Remember when the sun was good and wine was bad? If you’re like me, the constantly evolving research that alters our understanding of health and fitness can be daunting. The temptation is to believe what you want to believe because, eventually, research will come out to support that belief! Who would have thought, for instance, that there would be health benefits to eating dark chocolate? Well, besides chocoholics. But recent research has shown clearly that our old hackneyed beliefs about lactic acid—that it’s bad for you and must be removed from your muscles—is not only wrong, it’s really wrong. So what does lactic acid do?

As you probably know, increased levels of lactic acid in muscles have long been believed to play a role in muscle fatigue, cramping, and reduced performance. Such beliefs about lactic acid also led to the notion that if you reduce you exercise activity slowly—that is, cool down following a workout—you would give lactic acid a chance to leave your muscles. In fact, however, thirty years of research by George Brooks at the University of California at Berkeley have shown that lactic acid is one of the most important energy sources for high-intensity muscle activity. Before I get any further into discussion of this research, though, two other issues need sorting out.

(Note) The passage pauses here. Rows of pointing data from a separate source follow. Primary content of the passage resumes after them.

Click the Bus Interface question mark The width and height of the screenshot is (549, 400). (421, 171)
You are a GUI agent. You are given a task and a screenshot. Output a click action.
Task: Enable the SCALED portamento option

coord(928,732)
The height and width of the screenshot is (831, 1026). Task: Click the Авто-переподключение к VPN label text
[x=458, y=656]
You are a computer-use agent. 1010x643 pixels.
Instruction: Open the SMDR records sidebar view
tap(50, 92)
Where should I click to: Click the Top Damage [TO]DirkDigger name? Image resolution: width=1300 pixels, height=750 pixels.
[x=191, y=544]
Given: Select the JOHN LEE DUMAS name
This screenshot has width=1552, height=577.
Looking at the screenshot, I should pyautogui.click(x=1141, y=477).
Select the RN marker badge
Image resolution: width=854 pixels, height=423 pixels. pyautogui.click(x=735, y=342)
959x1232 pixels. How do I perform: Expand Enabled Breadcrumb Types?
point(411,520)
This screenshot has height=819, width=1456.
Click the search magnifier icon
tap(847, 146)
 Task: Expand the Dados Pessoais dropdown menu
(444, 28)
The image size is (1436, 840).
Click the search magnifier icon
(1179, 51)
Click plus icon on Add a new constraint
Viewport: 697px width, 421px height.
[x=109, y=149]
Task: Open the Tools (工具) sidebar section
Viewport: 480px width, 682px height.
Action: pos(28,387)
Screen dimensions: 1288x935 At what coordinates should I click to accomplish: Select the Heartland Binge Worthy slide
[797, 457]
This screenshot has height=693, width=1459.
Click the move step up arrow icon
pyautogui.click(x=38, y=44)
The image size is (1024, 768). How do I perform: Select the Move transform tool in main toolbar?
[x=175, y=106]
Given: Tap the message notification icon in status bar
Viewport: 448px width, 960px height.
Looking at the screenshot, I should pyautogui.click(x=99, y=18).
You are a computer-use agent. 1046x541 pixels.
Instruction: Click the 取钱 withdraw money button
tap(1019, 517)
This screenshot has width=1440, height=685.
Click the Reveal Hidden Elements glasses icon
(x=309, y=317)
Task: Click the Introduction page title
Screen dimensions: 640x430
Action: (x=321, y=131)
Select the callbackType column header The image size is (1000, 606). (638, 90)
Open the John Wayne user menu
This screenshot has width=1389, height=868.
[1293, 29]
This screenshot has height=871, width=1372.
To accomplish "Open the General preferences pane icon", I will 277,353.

First, “lactic acid” is a misnomer in any case. What the body actually produces is lactic acid minus one proton, or “lactate.” If “lactate” sounds like something a pregnant woman might do, that’s because, when the acid was first discovered by a Swedish chemist in 1789, he found it in some sour milk. Since “lactic” means “relating to milk,” Carl Whilhelm Steele named his newly discovered acid “lactic acid,” though in fact lactic acid is not confined to milk but can also be found in meat and blood. And again, it is not lactic acid that is produced in the body—it’s lactate. Lactate is the product of a side reaction to glycolysis, which is a process in which the energy stored in glucose is converted to a form the body can use.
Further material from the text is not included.